The thing about the flat-Earth theory is that nobody with any observational skills or intelligence at all actually believes it. Anyone who's traveled more than a few kilometers from home has seen familiar landmarks sink below the horizon. As such, intellectuals have long used the alleged belief in a flat Earth as a way of mocking the ignorant. The old legend about Columbus sailing to prove the Earth was round is the most famous example of this. Everyone already knew the Earth was round; the Ancient Greeks proved that two millennia ago. The only debate in Columbus's time was over just how big it was, and Columbus made his voyage because he believed the
wrong answer, thinking that the Earth was smaller than it actually is and that he could therefore sail west and reach Asia before his crews ran out of food and water. The only reason he survived his ignorance is because the Americas happened to be in the way, but he went to his grave believing he'd actually reached the East Indies, which is why the lands he discovered ended up being called the West Indies -- to immortalize the fact that Columbus was an idiot.

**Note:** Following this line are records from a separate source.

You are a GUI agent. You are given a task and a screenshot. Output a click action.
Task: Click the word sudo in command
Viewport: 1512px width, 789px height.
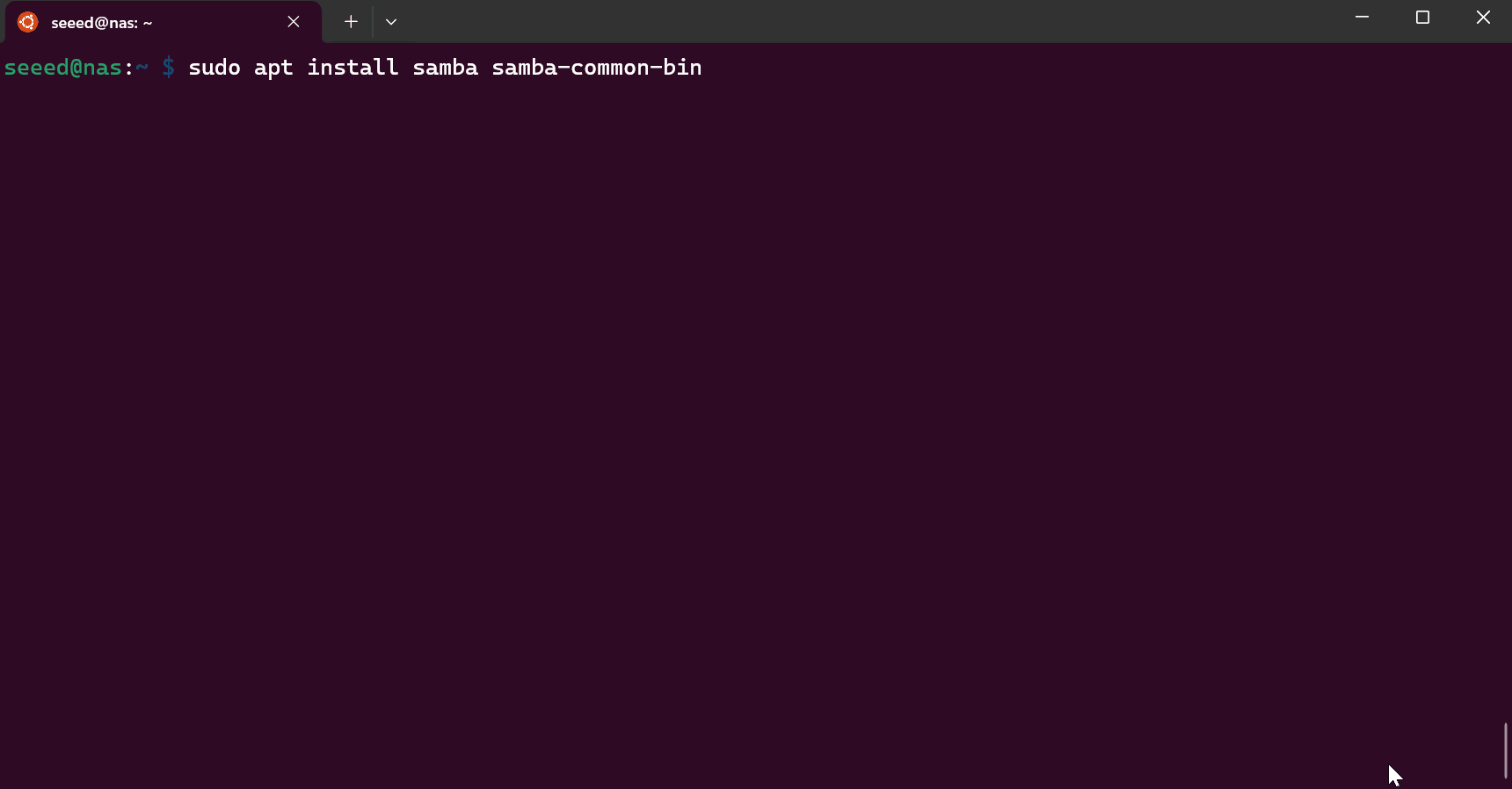(x=214, y=68)
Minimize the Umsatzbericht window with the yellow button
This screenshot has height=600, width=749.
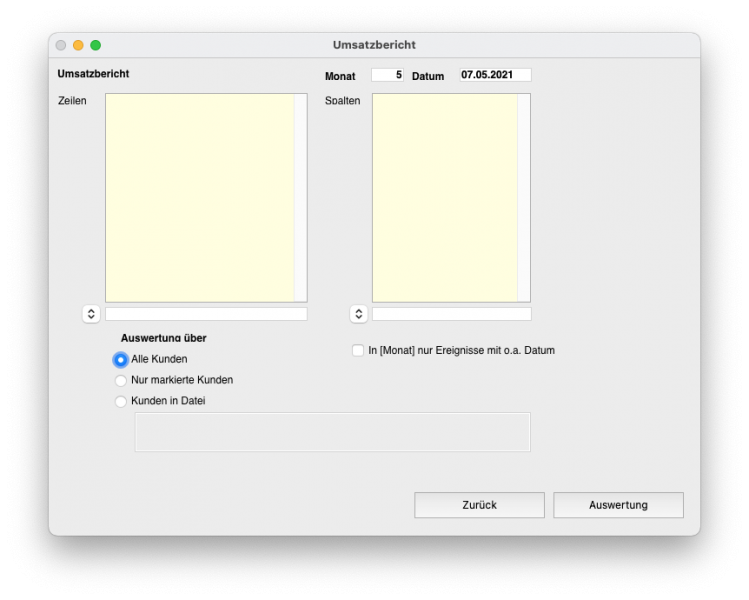(x=78, y=45)
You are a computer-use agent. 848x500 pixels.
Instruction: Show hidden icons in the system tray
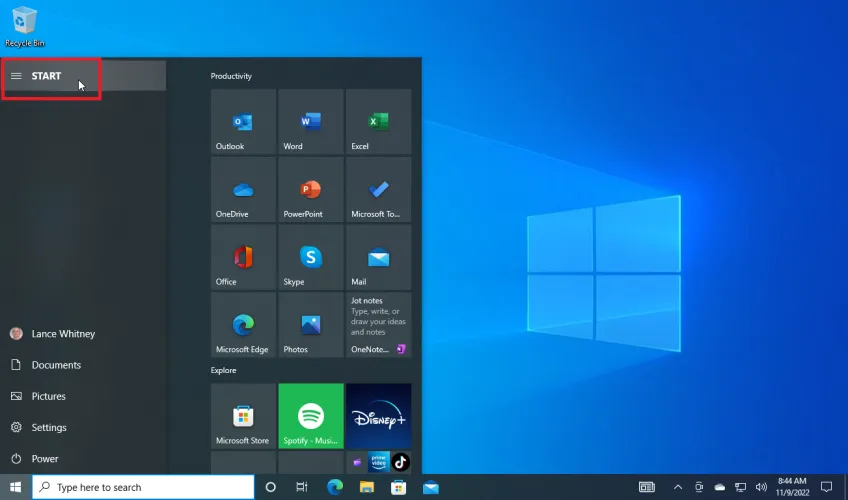pos(677,487)
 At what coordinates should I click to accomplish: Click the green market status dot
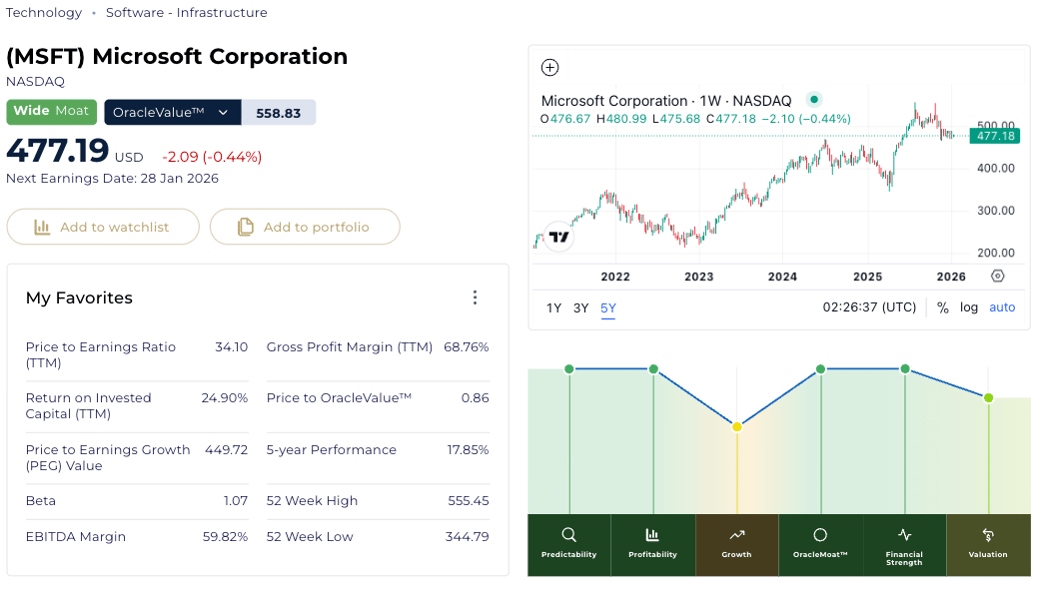point(814,100)
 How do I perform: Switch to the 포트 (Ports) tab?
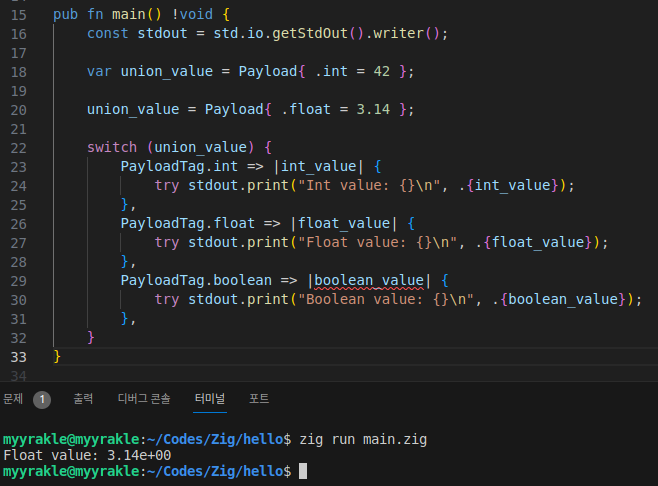click(259, 398)
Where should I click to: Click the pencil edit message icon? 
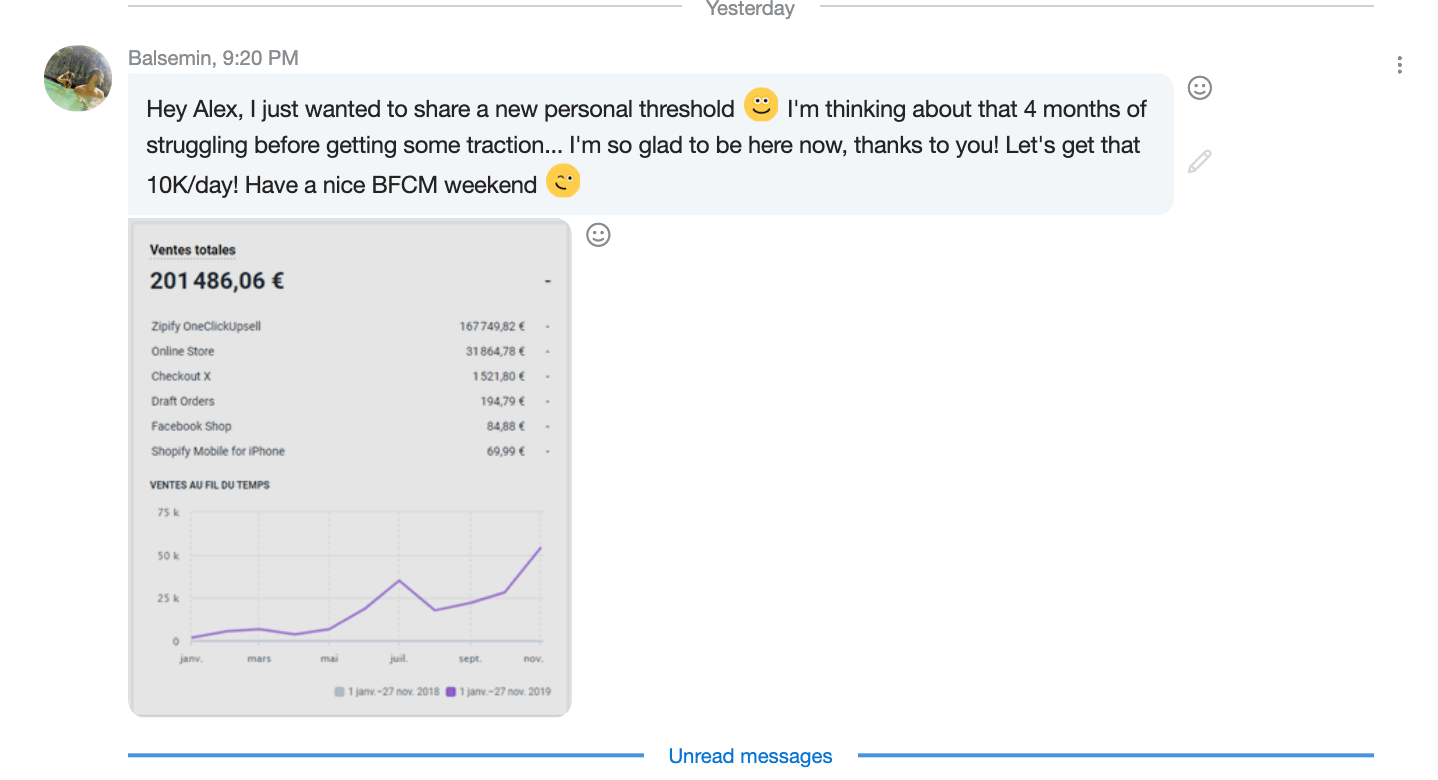1199,161
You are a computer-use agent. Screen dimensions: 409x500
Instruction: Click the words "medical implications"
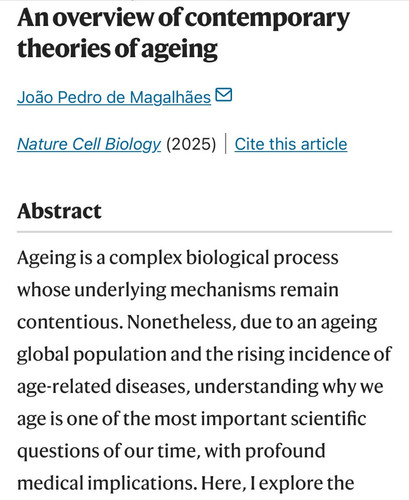106,484
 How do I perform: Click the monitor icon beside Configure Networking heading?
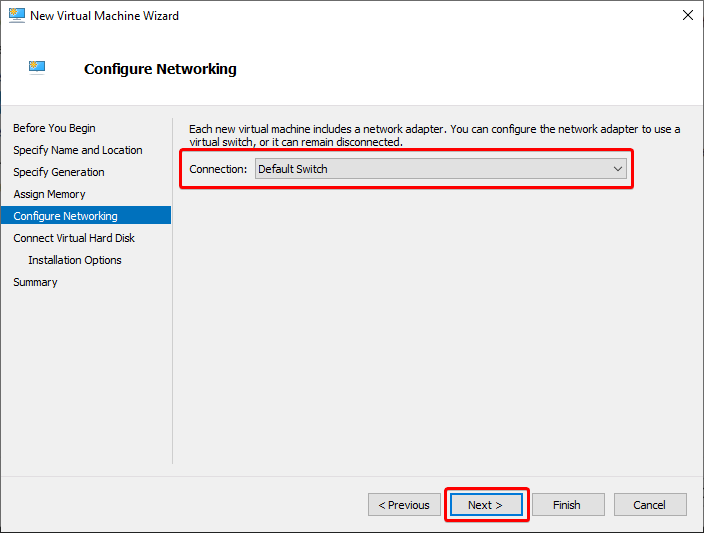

But it suited writers like Washington Irving to recast Columbus as a mythic hero of the Enlightenment, whose discovery of the Americas disproved the folly of the hidebound institutions back in Europe. In order to mock those institutions, they invented the myth that they'd actually believed the Earth was flat -- something that was obviously untrue and only an absolute moron would actually believe. It was pure propaganda. Ironically, later generations forgot that and it came to be taught as factual history, even though it makes no sense if you actually think about it.
Anyway, because of the Columbus myth, belief in a flat Earth became a common metaphor for mocking any belief system that's scientifically ignorant or out of touch with objective reality, such as creationism or climate denial. So what I believe is that the anti-intellectual, anti-science faction in America has consciously chosen to embrace the pretense of believing in a flat Earth as a blue lie, a way of expressing their hostility to science and reason and the political causes aligned with them. They know, on some level, that it's not objectively true, but they don't care, because it's not about objectivity, it's about ideology and defiance. If the other side derides it, then they embrace it.